======== GIVEN DATA ========

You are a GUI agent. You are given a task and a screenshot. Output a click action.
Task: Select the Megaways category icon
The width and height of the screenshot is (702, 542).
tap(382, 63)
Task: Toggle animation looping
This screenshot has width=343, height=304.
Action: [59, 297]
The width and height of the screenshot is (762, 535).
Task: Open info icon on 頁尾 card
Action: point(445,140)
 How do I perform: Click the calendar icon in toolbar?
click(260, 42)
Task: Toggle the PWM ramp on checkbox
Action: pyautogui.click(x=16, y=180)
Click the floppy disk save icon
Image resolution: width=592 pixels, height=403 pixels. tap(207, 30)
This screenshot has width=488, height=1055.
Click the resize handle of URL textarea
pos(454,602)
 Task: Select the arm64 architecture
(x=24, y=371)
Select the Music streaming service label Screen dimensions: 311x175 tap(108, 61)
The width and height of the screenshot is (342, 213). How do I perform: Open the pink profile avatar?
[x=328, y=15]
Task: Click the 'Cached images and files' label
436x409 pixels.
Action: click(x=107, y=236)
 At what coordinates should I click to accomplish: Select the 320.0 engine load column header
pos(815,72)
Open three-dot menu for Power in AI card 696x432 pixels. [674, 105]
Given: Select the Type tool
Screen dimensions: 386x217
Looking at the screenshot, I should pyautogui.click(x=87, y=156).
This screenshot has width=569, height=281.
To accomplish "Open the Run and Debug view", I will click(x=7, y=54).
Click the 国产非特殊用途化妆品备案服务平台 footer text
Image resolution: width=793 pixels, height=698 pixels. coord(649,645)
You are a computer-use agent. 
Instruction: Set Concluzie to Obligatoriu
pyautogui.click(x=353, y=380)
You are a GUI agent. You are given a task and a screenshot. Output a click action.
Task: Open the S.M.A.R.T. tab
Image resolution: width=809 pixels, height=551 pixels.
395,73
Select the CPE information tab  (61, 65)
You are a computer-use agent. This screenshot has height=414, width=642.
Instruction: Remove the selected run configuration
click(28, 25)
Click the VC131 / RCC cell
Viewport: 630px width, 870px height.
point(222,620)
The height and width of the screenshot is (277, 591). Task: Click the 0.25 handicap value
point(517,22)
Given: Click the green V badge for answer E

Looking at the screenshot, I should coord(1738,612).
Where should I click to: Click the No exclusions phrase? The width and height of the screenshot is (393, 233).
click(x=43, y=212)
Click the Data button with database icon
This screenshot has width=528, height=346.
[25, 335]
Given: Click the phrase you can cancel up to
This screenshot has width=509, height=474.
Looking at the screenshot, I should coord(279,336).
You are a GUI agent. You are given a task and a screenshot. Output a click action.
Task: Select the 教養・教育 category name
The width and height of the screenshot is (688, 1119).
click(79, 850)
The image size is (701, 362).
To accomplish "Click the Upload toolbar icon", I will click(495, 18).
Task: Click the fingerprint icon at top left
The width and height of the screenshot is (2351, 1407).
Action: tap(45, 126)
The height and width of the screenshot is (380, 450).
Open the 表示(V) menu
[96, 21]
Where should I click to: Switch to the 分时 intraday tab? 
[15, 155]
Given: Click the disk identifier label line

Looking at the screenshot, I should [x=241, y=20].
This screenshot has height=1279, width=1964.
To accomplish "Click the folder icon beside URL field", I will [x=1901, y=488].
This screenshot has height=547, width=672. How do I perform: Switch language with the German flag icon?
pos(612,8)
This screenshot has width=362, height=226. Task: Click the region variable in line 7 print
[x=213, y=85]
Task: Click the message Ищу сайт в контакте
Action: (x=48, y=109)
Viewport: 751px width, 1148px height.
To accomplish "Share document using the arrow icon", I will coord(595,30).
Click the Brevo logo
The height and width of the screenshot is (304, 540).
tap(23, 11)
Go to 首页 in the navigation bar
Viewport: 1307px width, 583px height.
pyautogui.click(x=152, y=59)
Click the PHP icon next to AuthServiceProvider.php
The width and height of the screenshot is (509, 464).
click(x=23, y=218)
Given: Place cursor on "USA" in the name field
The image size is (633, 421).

========

**TASK TO COMPLETE**
Put every line of the records into a numbered list, leaving out any blank lines.

**FULL OUTPUT**
1. You are a GUI agent. You are given a task and a screenshot. Output a click action.
2. Task: Select the Megaways category icon
3. The width and height of the screenshot is (702, 542).
4. tap(382, 63)
5. Task: Toggle animation looping
6. This screenshot has width=343, height=304.
7. Action: [59, 297]
8. The width and height of the screenshot is (762, 535).
9. Task: Open info icon on 頁尾 card
10. Action: point(445,140)
11.  How do I perform: Click the calendar icon in toolbar?
12. click(260, 42)
13. Task: Toggle the PWM ramp on checkbox
14. Action: pyautogui.click(x=16, y=180)
15. Click the floppy disk save icon
16. Image resolution: width=592 pixels, height=403 pixels. tap(207, 30)
17. This screenshot has width=488, height=1055.
18. Click the resize handle of URL textarea
19. pos(454,602)
20.  Task: Select the arm64 architecture
21. (x=24, y=371)
22. Select the Music streaming service label Screen dimensions: 311x175 tap(108, 61)
23. The width and height of the screenshot is (342, 213). How do I perform: Open the pink profile avatar?
24. [x=328, y=15]
25. Task: Click the 'Cached images and files' label
26. 436x409 pixels.
27. Action: click(x=107, y=236)
28.  At what coordinates should I click to accomplish: Select the 320.0 engine load column header
29. pos(815,72)
30. Open three-dot menu for Power in AI card 696x432 pixels. [674, 105]
31. Given: Select the Type tool
32. Screen dimensions: 386x217
33. Looking at the screenshot, I should pyautogui.click(x=87, y=156).
34. This screenshot has width=569, height=281.
35. To accomplish "Open the Run and Debug view", I will click(x=7, y=54).
36. Click the 国产非特殊用途化妆品备案服务平台 footer text
37. Image resolution: width=793 pixels, height=698 pixels. coord(649,645)
38. You are a computer-use agent. 
39. Instruction: Set Concluzie to Obligatoriu
40. pyautogui.click(x=353, y=380)
41. You are a GUI agent. You are given a task and a screenshot. Output a click action.
42. Task: Open the S.M.A.R.T. tab
43. Image resolution: width=809 pixels, height=551 pixels.
44. 395,73
45. Select the CPE information tab  (61, 65)
46. You are a computer-use agent. This screenshot has height=414, width=642.
47. Instruction: Remove the selected run configuration
48. click(28, 25)
49. Click the VC131 / RCC cell
50. Viewport: 630px width, 870px height.
51. point(222,620)
52. The height and width of the screenshot is (277, 591). Task: Click the 0.25 handicap value
53. point(517,22)
54. Given: Click the green V badge for answer E
55. Looking at the screenshot, I should coord(1738,612).
56. Where should I click to: Click the No exclusions phrase? The width and height of the screenshot is (393, 233).
57. click(x=43, y=212)
58. Click the Data button with database icon
59. This screenshot has width=528, height=346.
60. [25, 335]
61. Given: Click the phrase you can cancel up to
62. This screenshot has width=509, height=474.
63. Looking at the screenshot, I should coord(279,336).
64. You are a GUI agent. You are given a task and a screenshot. Output a click action.
65. Task: Select the 教養・教育 category name
66. The width and height of the screenshot is (688, 1119).
67. click(79, 850)
68. The image size is (701, 362).
69. To accomplish "Click the Upload toolbar icon", I will click(495, 18).
70. Task: Click the fingerprint icon at top left
71. The width and height of the screenshot is (2351, 1407).
72. Action: tap(45, 126)
73. The height and width of the screenshot is (380, 450).
74. Open the 表示(V) menu
75. [96, 21]
76. Where should I click to: Switch to the 分时 intraday tab? 
77. [15, 155]
78. Given: Click the disk identifier label line
79. Looking at the screenshot, I should [x=241, y=20].
80. This screenshot has height=1279, width=1964.
81. To accomplish "Click the folder icon beside URL field", I will [x=1901, y=488].
82. This screenshot has height=547, width=672. How do I perform: Switch language with the German flag icon?
83. pos(612,8)
84. This screenshot has width=362, height=226. Task: Click the region variable in line 7 print
85. [x=213, y=85]
86. Task: Click the message Ищу сайт в контакте
87. Action: (x=48, y=109)
88. Viewport: 751px width, 1148px height.
89. To accomplish "Share document using the arrow icon", I will coord(595,30).
90. Click the Brevo logo
91. The height and width of the screenshot is (304, 540).
92. tap(23, 11)
93. Go to 首页 in the navigation bar
94. Viewport: 1307px width, 583px height.
95. pyautogui.click(x=152, y=59)
96. Click the PHP icon next to AuthServiceProvider.php
97. The width and height of the screenshot is (509, 464).
98. click(x=23, y=218)
99. Given: Place cursor on "USA" in the name field
100. The image size is (633, 421).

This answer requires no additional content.